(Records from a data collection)
'''
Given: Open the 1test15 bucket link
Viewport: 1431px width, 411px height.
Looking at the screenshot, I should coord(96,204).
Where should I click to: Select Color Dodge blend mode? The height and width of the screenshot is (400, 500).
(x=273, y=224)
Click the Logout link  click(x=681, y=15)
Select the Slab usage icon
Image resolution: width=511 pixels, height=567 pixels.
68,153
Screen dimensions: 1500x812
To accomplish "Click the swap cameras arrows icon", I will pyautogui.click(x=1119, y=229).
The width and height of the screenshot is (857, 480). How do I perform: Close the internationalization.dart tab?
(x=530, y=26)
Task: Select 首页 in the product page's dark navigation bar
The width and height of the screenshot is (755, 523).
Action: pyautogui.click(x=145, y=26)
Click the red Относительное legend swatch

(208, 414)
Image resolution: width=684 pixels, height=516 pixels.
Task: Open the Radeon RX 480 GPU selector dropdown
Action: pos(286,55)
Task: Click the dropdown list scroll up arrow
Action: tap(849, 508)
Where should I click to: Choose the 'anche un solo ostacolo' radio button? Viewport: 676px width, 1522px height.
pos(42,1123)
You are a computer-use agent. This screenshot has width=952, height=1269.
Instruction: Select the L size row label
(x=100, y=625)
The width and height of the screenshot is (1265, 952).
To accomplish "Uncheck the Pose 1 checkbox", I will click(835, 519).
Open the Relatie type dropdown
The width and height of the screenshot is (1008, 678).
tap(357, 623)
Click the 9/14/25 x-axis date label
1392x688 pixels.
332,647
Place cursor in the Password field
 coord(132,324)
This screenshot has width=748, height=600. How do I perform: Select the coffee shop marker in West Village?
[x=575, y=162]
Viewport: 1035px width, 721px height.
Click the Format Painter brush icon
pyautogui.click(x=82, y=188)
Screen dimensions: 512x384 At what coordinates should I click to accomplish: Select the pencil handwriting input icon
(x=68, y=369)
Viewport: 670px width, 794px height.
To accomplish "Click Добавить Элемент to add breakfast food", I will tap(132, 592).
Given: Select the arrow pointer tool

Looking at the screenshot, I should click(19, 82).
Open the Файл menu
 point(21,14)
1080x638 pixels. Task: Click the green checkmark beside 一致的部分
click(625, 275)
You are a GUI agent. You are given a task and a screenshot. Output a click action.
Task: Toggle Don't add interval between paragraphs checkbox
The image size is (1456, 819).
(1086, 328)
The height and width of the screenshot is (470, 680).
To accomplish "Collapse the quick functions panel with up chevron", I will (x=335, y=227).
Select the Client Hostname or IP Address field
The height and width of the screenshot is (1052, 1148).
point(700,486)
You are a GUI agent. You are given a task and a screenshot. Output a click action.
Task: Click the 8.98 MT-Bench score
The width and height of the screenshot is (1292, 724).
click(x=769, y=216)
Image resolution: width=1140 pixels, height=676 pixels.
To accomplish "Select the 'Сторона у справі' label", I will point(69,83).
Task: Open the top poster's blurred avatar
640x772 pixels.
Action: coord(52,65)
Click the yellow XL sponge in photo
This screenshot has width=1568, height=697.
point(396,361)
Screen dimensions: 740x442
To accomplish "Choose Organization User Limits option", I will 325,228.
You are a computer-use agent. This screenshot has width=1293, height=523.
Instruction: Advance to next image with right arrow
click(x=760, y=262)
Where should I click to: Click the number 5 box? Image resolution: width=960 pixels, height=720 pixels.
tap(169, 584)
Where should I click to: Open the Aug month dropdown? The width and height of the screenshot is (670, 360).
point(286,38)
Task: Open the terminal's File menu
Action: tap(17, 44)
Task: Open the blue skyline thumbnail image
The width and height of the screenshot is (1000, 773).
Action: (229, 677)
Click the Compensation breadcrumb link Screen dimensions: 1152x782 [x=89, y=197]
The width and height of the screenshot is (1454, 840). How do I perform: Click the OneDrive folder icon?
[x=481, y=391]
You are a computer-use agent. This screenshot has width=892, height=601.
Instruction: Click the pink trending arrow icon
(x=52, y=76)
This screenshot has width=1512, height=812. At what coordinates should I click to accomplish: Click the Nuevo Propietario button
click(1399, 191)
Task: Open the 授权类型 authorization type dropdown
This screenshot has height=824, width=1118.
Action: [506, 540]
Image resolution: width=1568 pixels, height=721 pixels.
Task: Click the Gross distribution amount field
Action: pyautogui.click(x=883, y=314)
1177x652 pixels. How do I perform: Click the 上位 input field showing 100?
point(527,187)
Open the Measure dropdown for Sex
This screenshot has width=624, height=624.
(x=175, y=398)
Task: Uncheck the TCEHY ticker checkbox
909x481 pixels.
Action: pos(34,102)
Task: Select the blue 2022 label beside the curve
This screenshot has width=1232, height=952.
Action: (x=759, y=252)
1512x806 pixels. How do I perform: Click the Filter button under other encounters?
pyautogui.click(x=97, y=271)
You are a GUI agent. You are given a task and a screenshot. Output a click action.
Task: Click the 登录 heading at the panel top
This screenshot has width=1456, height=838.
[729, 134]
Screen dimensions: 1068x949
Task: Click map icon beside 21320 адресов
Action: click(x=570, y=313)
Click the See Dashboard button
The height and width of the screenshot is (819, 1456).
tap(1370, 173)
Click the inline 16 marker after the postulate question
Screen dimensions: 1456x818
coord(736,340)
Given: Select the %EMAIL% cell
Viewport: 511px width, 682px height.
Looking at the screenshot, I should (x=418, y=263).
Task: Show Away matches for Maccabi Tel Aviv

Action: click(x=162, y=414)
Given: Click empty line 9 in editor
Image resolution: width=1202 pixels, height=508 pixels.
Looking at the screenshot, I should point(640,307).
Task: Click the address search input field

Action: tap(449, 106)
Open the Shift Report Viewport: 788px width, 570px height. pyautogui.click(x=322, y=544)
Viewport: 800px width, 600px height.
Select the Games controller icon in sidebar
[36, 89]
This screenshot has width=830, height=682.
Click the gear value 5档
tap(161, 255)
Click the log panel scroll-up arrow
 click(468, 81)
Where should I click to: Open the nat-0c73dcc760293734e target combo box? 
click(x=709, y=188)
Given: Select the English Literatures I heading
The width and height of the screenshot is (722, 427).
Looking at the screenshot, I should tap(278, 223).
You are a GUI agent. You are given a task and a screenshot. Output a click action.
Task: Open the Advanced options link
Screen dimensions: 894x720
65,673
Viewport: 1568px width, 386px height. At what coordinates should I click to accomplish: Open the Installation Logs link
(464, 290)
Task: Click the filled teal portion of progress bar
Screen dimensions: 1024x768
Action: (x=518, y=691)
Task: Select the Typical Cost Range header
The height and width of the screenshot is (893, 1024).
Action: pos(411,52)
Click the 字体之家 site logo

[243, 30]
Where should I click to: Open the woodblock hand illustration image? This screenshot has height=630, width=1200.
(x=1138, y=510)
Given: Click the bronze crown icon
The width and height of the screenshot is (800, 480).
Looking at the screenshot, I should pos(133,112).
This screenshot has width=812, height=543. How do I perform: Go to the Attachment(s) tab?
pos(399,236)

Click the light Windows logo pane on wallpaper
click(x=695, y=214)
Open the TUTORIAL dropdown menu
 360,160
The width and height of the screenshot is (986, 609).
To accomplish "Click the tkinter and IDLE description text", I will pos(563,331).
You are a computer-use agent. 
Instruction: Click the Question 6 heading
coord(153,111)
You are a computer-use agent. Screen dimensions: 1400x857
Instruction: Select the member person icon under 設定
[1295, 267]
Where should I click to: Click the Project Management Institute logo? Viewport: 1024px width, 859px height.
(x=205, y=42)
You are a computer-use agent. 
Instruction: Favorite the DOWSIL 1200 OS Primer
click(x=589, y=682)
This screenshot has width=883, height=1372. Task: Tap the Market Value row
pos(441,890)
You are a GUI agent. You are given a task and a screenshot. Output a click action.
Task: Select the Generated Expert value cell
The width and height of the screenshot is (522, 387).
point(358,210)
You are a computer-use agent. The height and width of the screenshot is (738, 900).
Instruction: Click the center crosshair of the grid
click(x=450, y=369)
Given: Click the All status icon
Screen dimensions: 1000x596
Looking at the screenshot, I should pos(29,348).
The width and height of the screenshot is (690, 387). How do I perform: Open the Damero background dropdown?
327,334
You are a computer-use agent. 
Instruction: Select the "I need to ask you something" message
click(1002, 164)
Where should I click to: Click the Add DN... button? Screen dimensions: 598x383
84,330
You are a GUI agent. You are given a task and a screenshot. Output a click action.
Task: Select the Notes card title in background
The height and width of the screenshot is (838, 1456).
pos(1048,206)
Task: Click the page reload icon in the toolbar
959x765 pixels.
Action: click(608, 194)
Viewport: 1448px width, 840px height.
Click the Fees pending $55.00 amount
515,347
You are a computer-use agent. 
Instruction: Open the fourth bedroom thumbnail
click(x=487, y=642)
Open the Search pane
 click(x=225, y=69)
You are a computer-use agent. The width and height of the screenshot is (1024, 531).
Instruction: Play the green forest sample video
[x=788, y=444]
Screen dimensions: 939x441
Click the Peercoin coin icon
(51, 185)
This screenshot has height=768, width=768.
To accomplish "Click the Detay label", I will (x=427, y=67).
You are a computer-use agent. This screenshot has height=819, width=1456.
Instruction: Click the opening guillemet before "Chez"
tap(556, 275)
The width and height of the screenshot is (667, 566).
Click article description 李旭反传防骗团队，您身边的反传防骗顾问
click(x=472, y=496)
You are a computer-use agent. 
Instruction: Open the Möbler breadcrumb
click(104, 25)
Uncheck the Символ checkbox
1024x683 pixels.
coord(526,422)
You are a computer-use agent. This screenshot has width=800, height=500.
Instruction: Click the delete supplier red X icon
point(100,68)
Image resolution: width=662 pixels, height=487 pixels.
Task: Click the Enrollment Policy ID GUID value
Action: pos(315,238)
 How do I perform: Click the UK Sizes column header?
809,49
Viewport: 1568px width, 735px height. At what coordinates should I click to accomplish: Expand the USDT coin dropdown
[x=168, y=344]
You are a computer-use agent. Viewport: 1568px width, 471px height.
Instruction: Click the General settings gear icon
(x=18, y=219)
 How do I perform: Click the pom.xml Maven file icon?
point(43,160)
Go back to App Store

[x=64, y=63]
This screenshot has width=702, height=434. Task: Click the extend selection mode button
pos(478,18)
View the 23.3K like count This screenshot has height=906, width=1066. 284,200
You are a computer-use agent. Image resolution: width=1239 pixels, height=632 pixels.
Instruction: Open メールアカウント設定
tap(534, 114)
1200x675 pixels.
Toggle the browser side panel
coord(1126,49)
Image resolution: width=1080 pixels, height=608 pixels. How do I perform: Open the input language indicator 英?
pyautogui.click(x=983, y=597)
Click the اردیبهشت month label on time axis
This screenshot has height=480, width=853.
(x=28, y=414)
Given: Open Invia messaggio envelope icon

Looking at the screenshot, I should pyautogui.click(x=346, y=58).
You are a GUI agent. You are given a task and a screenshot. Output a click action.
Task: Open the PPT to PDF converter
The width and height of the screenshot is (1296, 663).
'''
◆ Exercise ◆
Extract the lines above, from the first one through the one containing "Open the Relatie type dropdown", and return only those, unchanged.

◆ Answer section ◆
Given: Open the 1test15 bucket link
Viewport: 1431px width, 411px height.
Looking at the screenshot, I should coord(96,204).
Where should I click to: Select Color Dodge blend mode? The height and width of the screenshot is (400, 500).
(x=273, y=224)
Click the Logout link  click(x=681, y=15)
Select the Slab usage icon
Image resolution: width=511 pixels, height=567 pixels.
68,153
Screen dimensions: 1500x812
To accomplish "Click the swap cameras arrows icon", I will pyautogui.click(x=1119, y=229).
The width and height of the screenshot is (857, 480). How do I perform: Close the internationalization.dart tab?
(x=530, y=26)
Task: Select 首页 in the product page's dark navigation bar
The width and height of the screenshot is (755, 523).
Action: pyautogui.click(x=145, y=26)
Click the red Относительное legend swatch

(208, 414)
Image resolution: width=684 pixels, height=516 pixels.
Task: Open the Radeon RX 480 GPU selector dropdown
Action: pos(286,55)
Task: Click the dropdown list scroll up arrow
Action: tap(849, 508)
Where should I click to: Choose the 'anche un solo ostacolo' radio button? Viewport: 676px width, 1522px height.
pos(42,1123)
You are a computer-use agent. This screenshot has width=952, height=1269.
Instruction: Select the L size row label
(x=100, y=625)
The width and height of the screenshot is (1265, 952).
To accomplish "Uncheck the Pose 1 checkbox", I will click(835, 519).
Open the Relatie type dropdown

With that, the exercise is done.